Sin duda, el tema de la semana ha sido Napster. Había ofrecido a las discográficas mil millones de dólares, unos 180.000 millones de pesetas, a pagar en cinco años, en concepto de pérdidas ocasionadas por facilitar a los usuarios el intercambio de canciones gratis, y éstas han dicho que nones, algo que según Forbes es perfectamente comprensible. Por cierto, Napster pretende empezar a cobrar en el verano, fecha en la que previsiblemente se quedará sin usuarios, en vista de que otras decenas de servicios semejantes —como es Gnutella— ofertarán lo mismo completamente gratis, aunque ese sea sólo uno de los motivos. Otro, es que la mayoría de los usuarios de Napster son jóvenes sin acceso a tarjeta de crédito, que posiblemente dejarán de compartir sus discos duros, lo que puede suponer un decremento importante del número de canciones disponibles online. Microsoft ha decidido vender sus acciones de Corel, en una semana en la que el DOJ se ha remangado la camisa. Por cierto, en el mundo del e-commerce se cumple un importante aniversario: Esta semana el DoCoMo, el Internet móvil japonés, ha cumplido dos años, ganando cada día la mareante cifra de 50.000 usuarios nuevos. Este aniversario coincide con un estudio en el que se informa de que los usuarios no están demasiado impresionados con el Internet móvil. En España, nos hemos enterado de otra nueva huida de Terra-Lycos. En este caso, Abel Linares, vicepresidente ejecutivo de proyectos especiales, se ha marchado. Era el último rescoldo de la llama de Villalonga. Dos compras importantes esta semana: el Grupo Correo ha decidido comprar Ozú, un buscador que se había quedado pequeño y al borde del descalabro, y EBay se ha hecho con su rival europeo, IBazar. |
El siglo XXI es maravilloso: Los brazos robóticos van a ayudar a los discapacitados, se venden billetes por Internet para ir a ver cómo se cae la MIR, y ha surgido la figura legal del acosador sexual cibernético. Hace unos meses, Sony se ponía a la cabeza en el terreno del entretenimiento familiar, sacando a la luz a Aibou (que quiere decir "camarada" en Japonés), un perrito hecho de plástico, metal, y microchips, que aprende, se encariña, juguetea, y por supuesto no defeca. Ahora mismo, estamos viviendo la eclosión de Aibou, y un reciente estudio hecho público esta semana, revela que podría ser un interesante instrumento terapéutico para los más ancianos, casi como la RealDoll es para los inadaptados.

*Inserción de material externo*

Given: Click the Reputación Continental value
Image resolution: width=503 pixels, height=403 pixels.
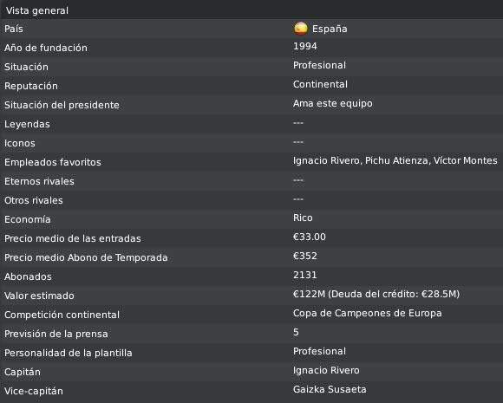Looking at the screenshot, I should point(320,84).
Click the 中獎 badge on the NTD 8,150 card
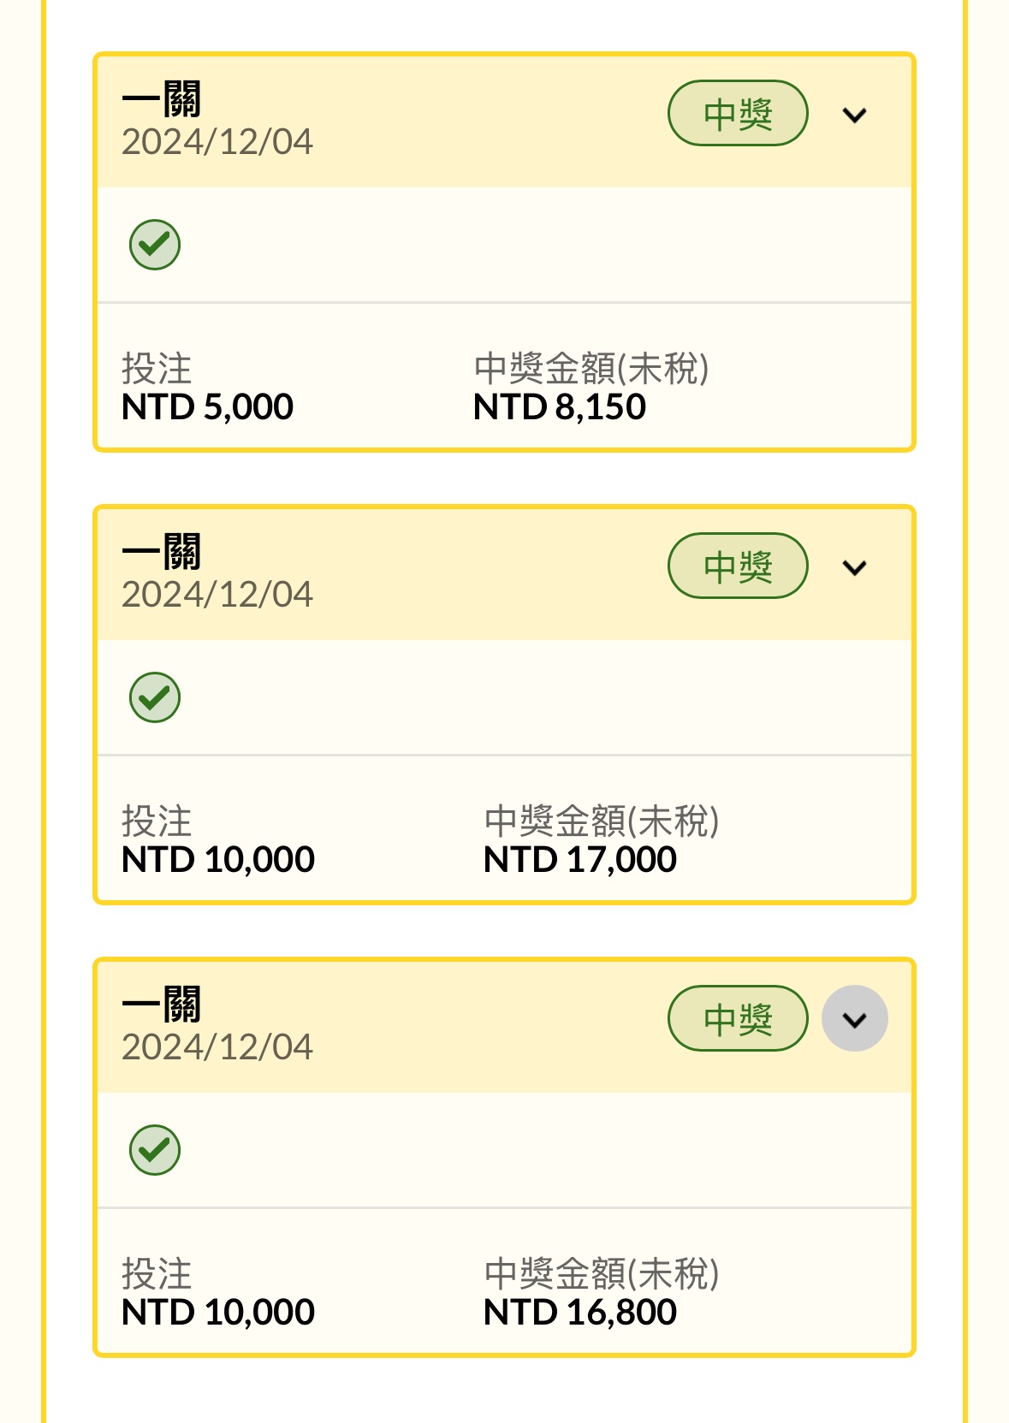Viewport: 1009px width, 1423px height. [x=738, y=114]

En el mundo de los cachivaches, tenemos que informar que Lara Croft ya está casi a punto de llegar a la gran pantalla: De videojuego a estrella fulgurante (Angelina Jolie hace realmente honor a su apellido), la heroína del juego Tomb Raider usará artilugios Ericsson. Ah, si... Y esta semana hemos descubierto que más de la mitad de los adultos estadounidenses emplea Internet.